**Instructions**
A. From the passage on the U.S.-Philippine military alliance, reproduce the text between "The deal, an" and "complex historical legacy.", inclusive.
B. Answer these questions from the passage on the U.S.-Philippine military alliance:
(i) In what year did the Philippines gain independence?
(ii) Which agreement allowed for large-scale military exercises?
(iii) At how many sites did the 2014 defense agreement allow the American military to station troops and weapons?

**Document extract**
--- begin ---
The deal, an apparent sign of warming ties between the countries after a six-year rough patch, would have strategic implications if a conflict were ever to break out in Taiwan or the South China Sea.

Here is a brief history of the U.S. military alliance with the Philippines and its complex historical legacy.

The Philippines, a former Spanish colony that gained independence in 1946 after being ruled as an American territory for decades, is the oldest of the United States’ five treaty allies in the region. (The others are Australia, Japan, South Korea and Thailand.) It is also a crucial strategic partner in a region where China has been asserting its military power and building military outposts on contested islands in the South China Sea.

The three main components of the U.S.-Philippine military alliance are a 1951 Mutual Defense Treaty; a 1999 Visiting Forces Agreement that allowed for large-scale military exercises; and a 2014 defense agreement that enabled the American military to station troops and weapons at five sites across the Philippines.
--- end ---
**Provided material**
--- begin ---
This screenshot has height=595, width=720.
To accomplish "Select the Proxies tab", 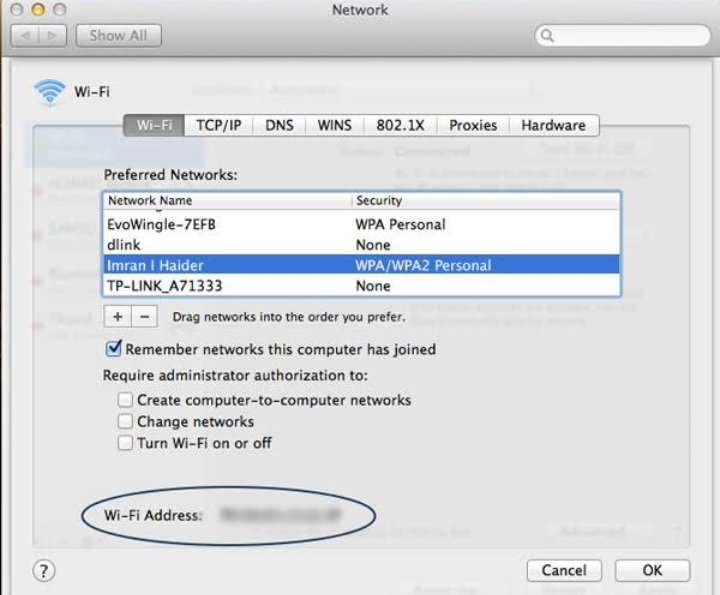I will coord(473,125).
--- end ---
**Task solutions**
A.
The deal, an apparent sign of warming ties between the countries after a six-year rough patch, would have strategic implications if a conflict were ever to break out in Taiwan or the South China Sea.

Here is a brief history of the U.S. military alliance with the Philippines and its complex historical legacy.

B.
(i) 1946
(ii) The 1999 Visiting Forces Agreement
(iii) Five